Byzantine Fault Tolerance (BFT)

Byzantine fault tolerance (BFT) is defined as the degree of certainty that a distributed computer system has about the status of a node when there is imperfect information on whether the node is correct or not. With Ethereum Proof of Stake, BFT is the network’s ability to defend against a “bad” node that is messaging the network to send funds to the wrong place while allowing other nodes to reach consensus and form a new block. The development of Casper is centered on the question of how fat or slim to make the Ethereum proof-of-stake BFT layer.

Proof-of-work consensus algorithms prevent double-spending with a solution to a nothing-at-stake problem called the “Byzantine Generals Problem” that requires miners to expend enormous amounts of electricity and computer processing power. Casper tries to solve the Byzantine Generals Problem with a proof-of-stake algorithm that replaces Ethereum’s proof-of-work algorithm, thus providing transactional finality using much less electricity and equipment.

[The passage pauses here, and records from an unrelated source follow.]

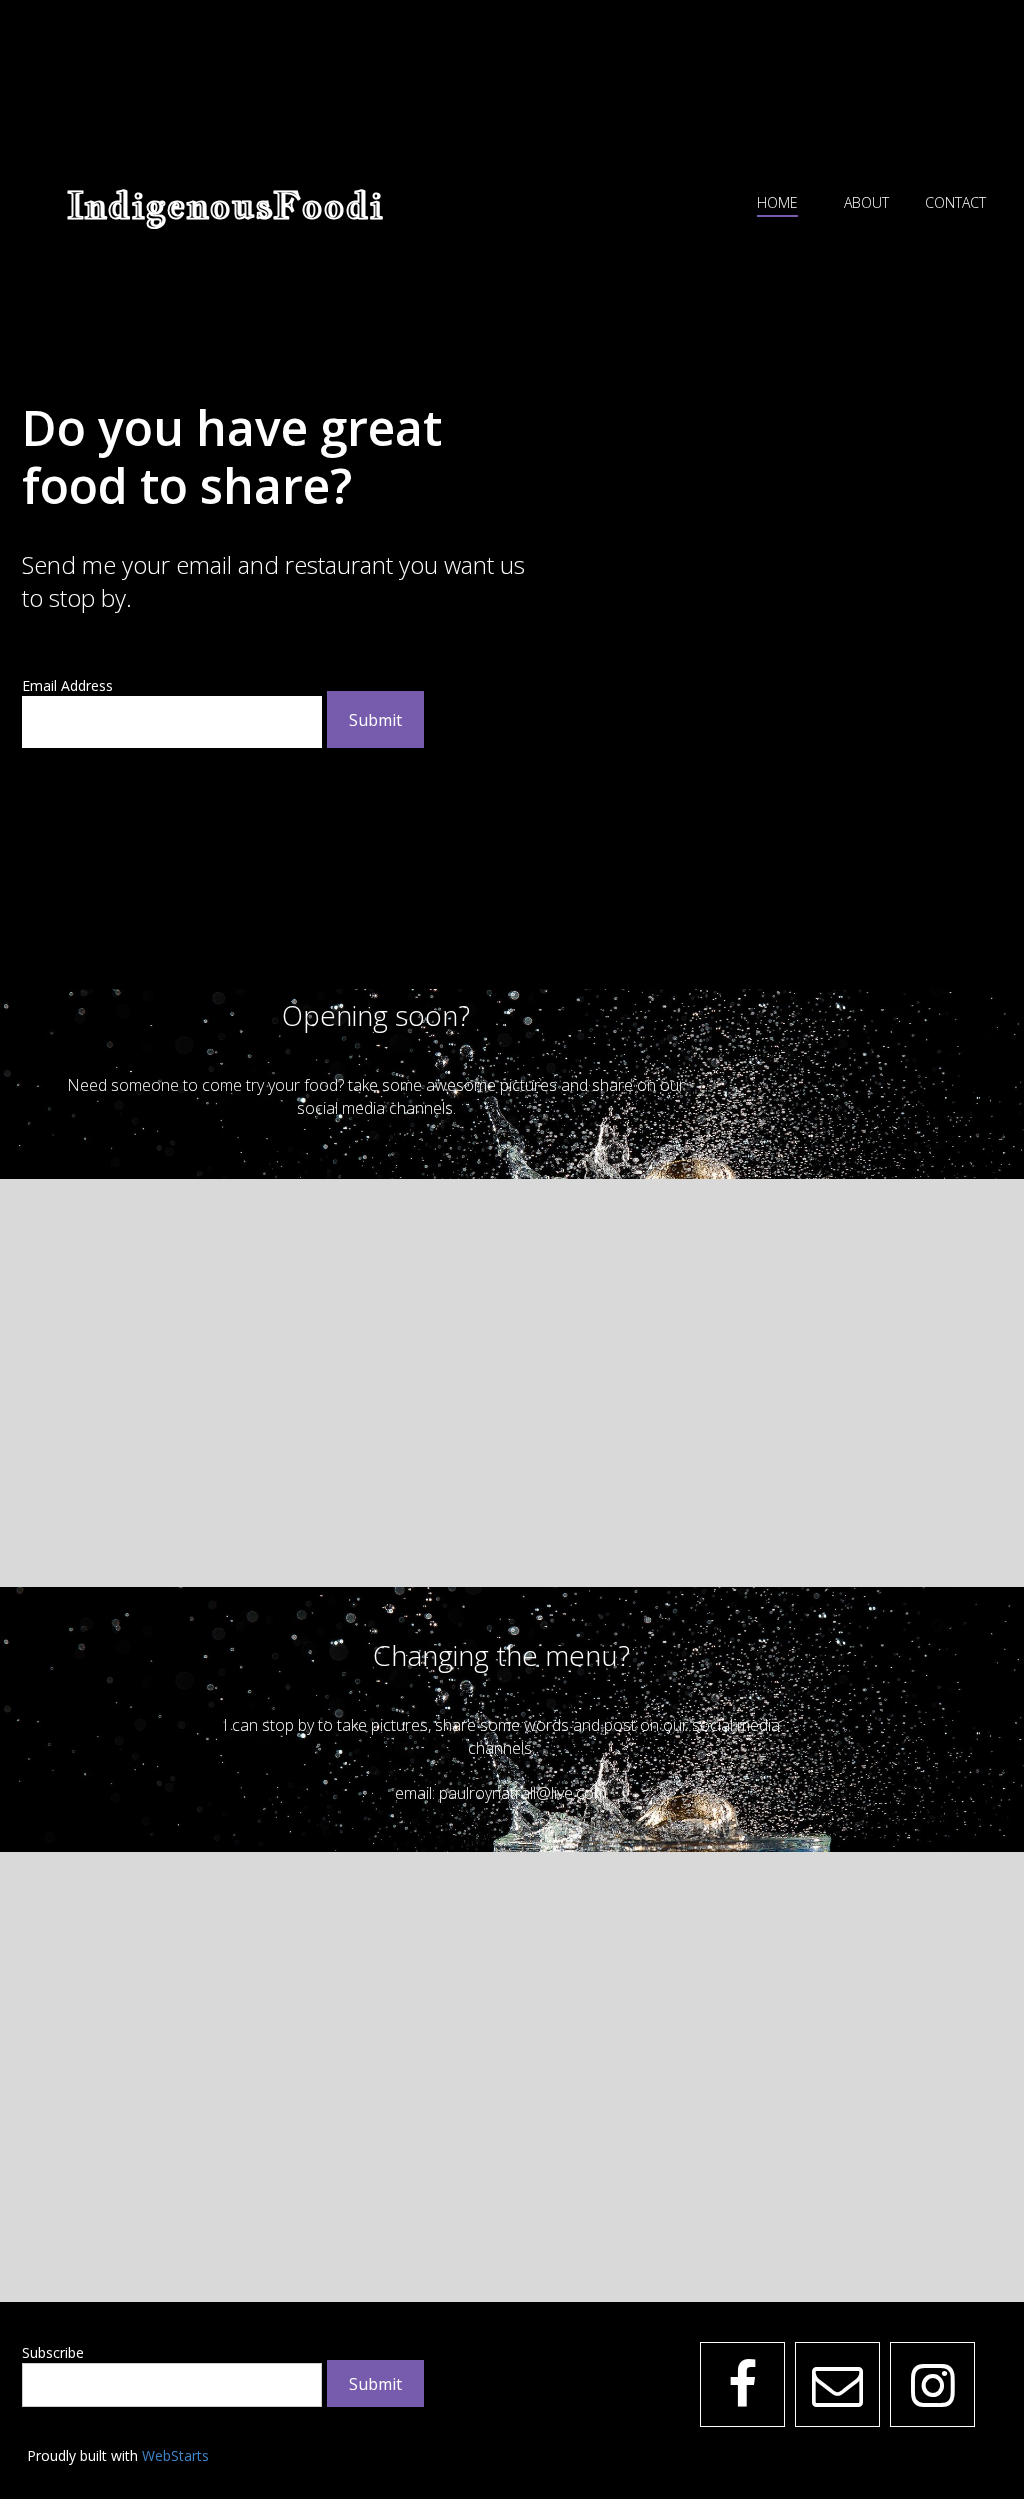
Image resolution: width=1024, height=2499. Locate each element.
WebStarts (175, 2455)
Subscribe (53, 2352)
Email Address (67, 685)
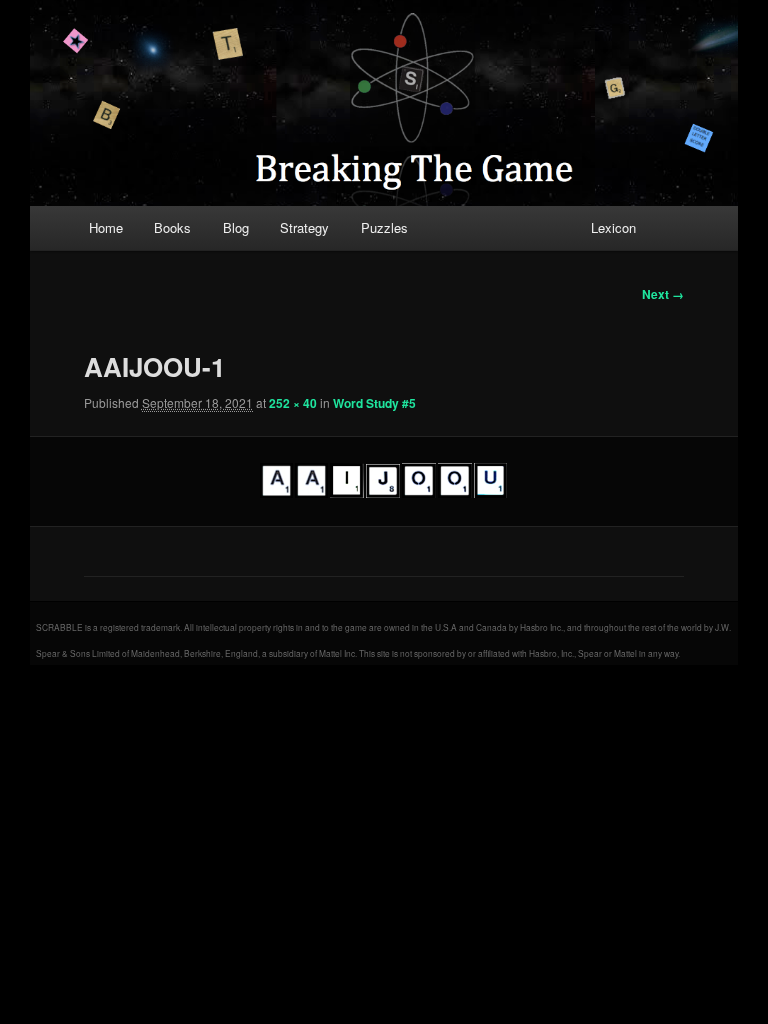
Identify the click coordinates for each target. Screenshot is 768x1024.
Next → (663, 294)
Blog (236, 227)
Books (172, 227)
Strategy (304, 227)
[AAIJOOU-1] (384, 481)
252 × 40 (293, 403)
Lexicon (613, 227)
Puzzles (384, 227)
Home (106, 227)
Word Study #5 (374, 403)
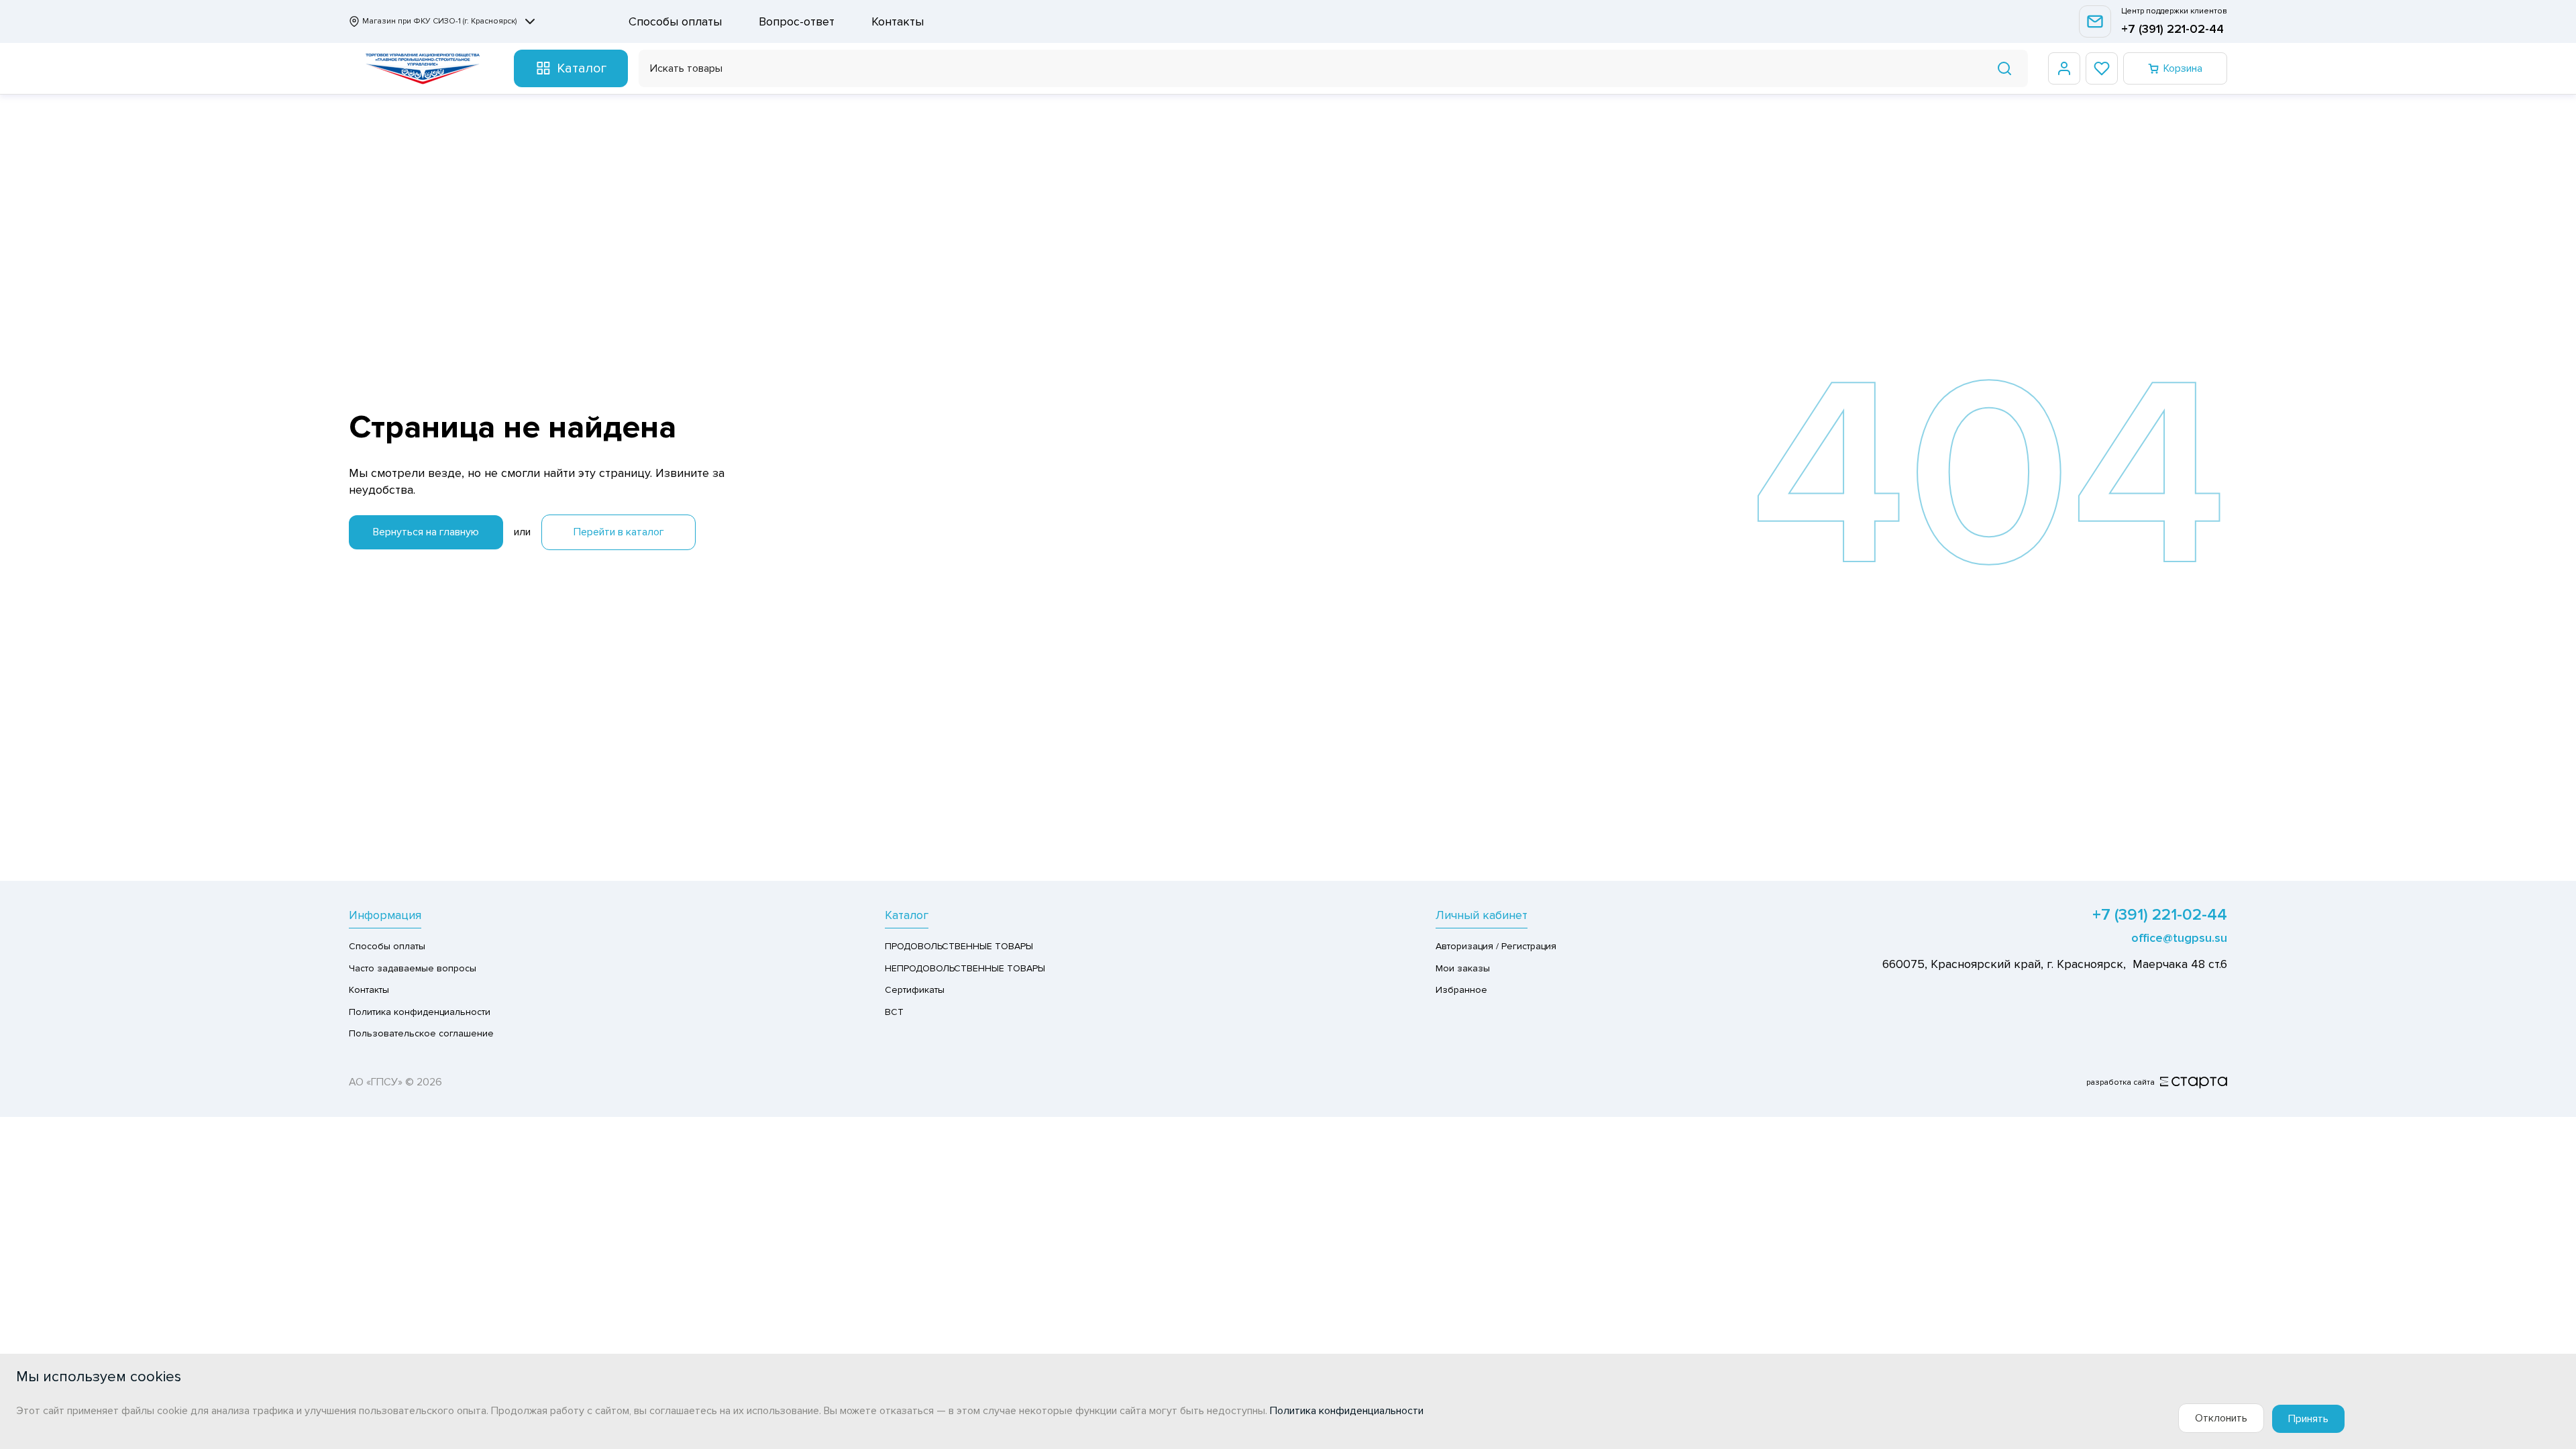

The term “Byzantine Generals Problem” is derived from a hypothetical situation where a group of generals from the Byzantine Empire, each commanding a battalion, must decide whether to attack a certain city when the Byzantine army can only win such a battle if all battalions attack in unison, but where messages between the generals may be unreliable. The city’s huge army can only be defeated if the generals and their battalions all attack at once.

Each general and his battalion are far apart from every other general and their battalions, with no central authority, making a coordinated attack possible only if all the generals agree on the validity of a single message, carried by messengers, instructing them to attack. If any number of generals decide to order their battalions to attack the city, and only one general orders a retreat or hesitates to attack either because he received a “bad” message or he is traitorous, there will be an uncoordinated attack that results in the defeat of the attacking Byzantine army.

With Ethereum, the Byzantine Generals Problem is an agreement (consensus) problem solved by Casper PoS. Nodes must reach consensus regarding the addition of the correct block to the blockchain to avoid the potential for double spend. A “Byzantine Fault” in this context is a node presenting different network symptoms to different nodes and causing some nodes to follow non-protocol behavior. A “Byzantine Failure” of the Ethereum network would be a network breakdown due to a Byzantine fault where a node presents different symptoms to different observers, thus appearing both failed and functioning to Ethereum’s failure-detection system.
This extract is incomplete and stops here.